Opened 5 years ago

Last modified 2 weeks ago

#32213 assigned Bug

QuerySet.values()/.values_list() on KeyTransforms return wrong values for double-quoted strings on SQLite and Oracle

Reported by: Sage Abdullah Owned by: VIZZARD-X
Component: Database layer (models, ORM) Version: 3.1
Severity: Normal Keywords: sqlite oracle json
Cc: Carlton Gibson, bcail Triage Stage: Accepted
Has patch: yes Needs documentation: no
Needs tests: no Patch needs improvement: no
Easy pickings: no UI/UX: no

Description

Suppose we have a JSONField with the value {'key': '"value"'}. If .values()/.values_list() are called on a jsonfield__key lookup, they return 'value' on SQLite and Oracle. On other backends, they return '"value"', which is the correct behavior.

Change History (13)

comment:1 by Mariusz Felisiak, 5 years ago

Cc: Carlton Gibson added
Keywords: sqlite oracle json added
Severity: Release blockerNormal
Summary: QuerySet .values()/.values_list() on KeyTransforms return wrong values for double-quoted strings on SQLite and OracleQuerySet.values()/.values_list() on KeyTransforms return wrong values for double-quoted strings on SQLite and Oracle
Triage Stage: UnreviewedAccepted

Thanks, I'm not sure about severity because it's niche I don't believe that many users (if anyone) are affected by this issue. We can bump it when evaluating a patch.

comment:2 by Mariusz Felisiak, 4 years ago

Owner: Sage Abdullah removed
Status: assignednew

comment:3 by Simon Charette, 3 years ago

I'm also not sure this is event fixable since JSONField is schema less so the ORM has not way to know it should use ->> over -> for the specified key.

I think this ticket is a good candidate for wontfix consideration once KeyTextTransform is documented (#15956) as this issue can be solved by doing values_list(KeyTextTransform("key", "json_field")).
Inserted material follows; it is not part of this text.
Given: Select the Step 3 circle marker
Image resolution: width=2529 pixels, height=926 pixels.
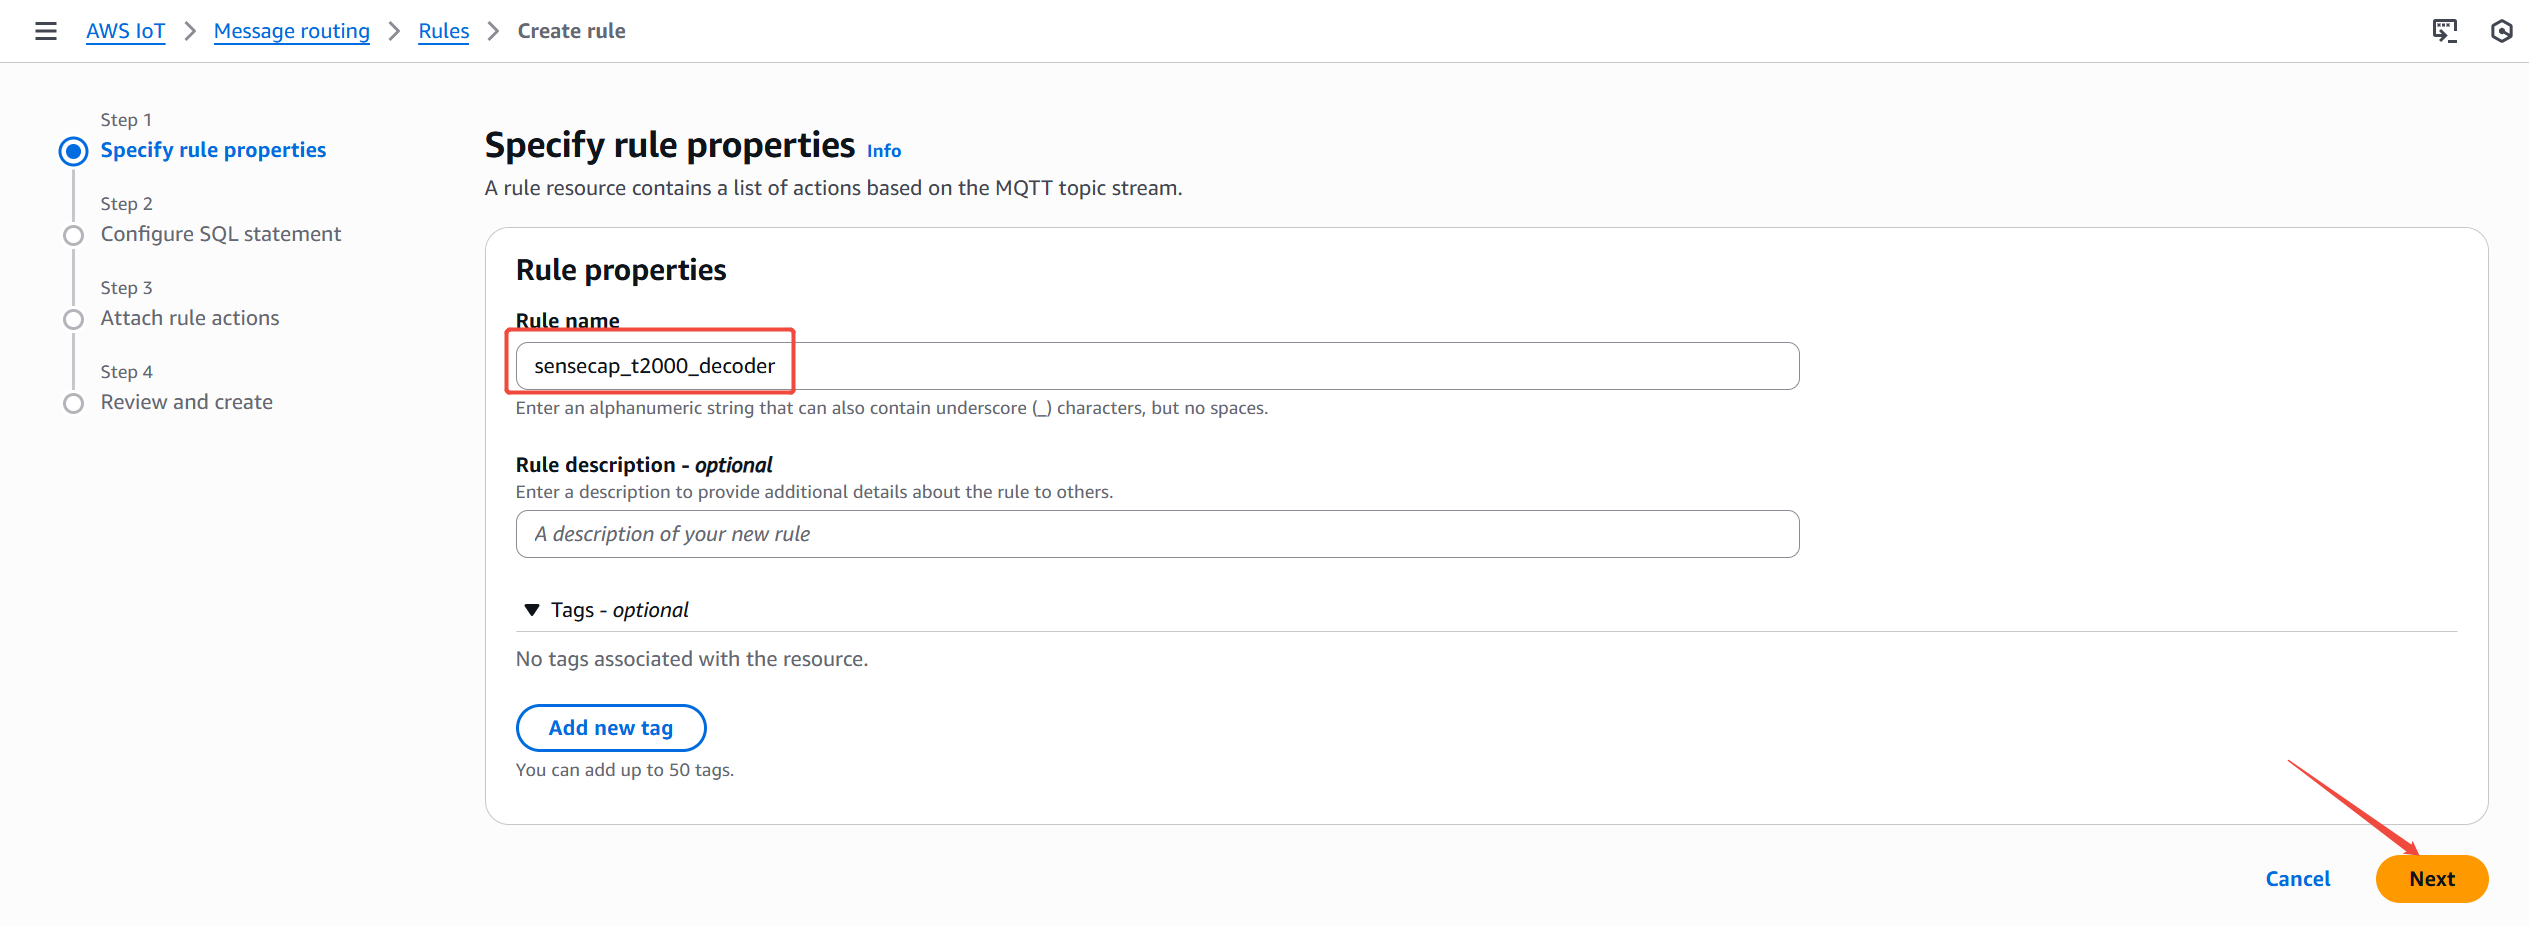Looking at the screenshot, I should point(73,319).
comment:4 by bcail, 3 years ago

Cc: bcail added

I'm working on a test for this case, and having trouble reproducing it.

diff --git a/tests/model_fields/test_jsonfield.py b/tests/model_fields/test_jsonfield.py
index 2c32d8a4ea..ecc2b9d0d5 100644
--- a/tests/model_fields/test_jsonfield.py
+++ b/tests/model_fields/test_jsonfield.py
@@ -611,6 +611,11 @@ class TestQuerying(TestCase):
                     [obj],
                 )
 
+    def test_value(self):
+        obj = NullableJSONModel.objects.create(value={"key": '"value"'})
+        self.assertSequenceEqual(NullableJSONModel.objects.filter(value__key='"value"').values_list("value", flat=True), [{'key': '"value"'}])
+        self.assertSequenceEqual(NullableJSONModel.objects.filter(Q(value__has_key="key")).values_list("value", flat=True), [{'key': '"value"'}])
+
     @skipUnlessDBFeature("supports_json_field_contains")
     def test_contains(self):
         tests = [

This test passes on both SQLite and Postgresql for me. What do I need to change to trigger the wrong behavior?

in reply to:  4 comment:5 by Mariusz Felisiak, 3 years ago

Replying to bcail:

This test passes on both SQLite and Postgresql for me. What do I need to change to trigger the wrong behavior?

This ticket is about using key transforms in the values()/values_list():

# SQLite
>>> NullableJSONModel.objects.filter(value__key='"value"').values_list("value__key", flat=True)
['value']
# PostgreSQL
>>> NullableJSONModel.objects.filter(value__key='"value"').values_list("value__key", flat=True)
['"value"']

comment:6 by bcail, 3 years ago

Thanks! That works for me, to show the issue.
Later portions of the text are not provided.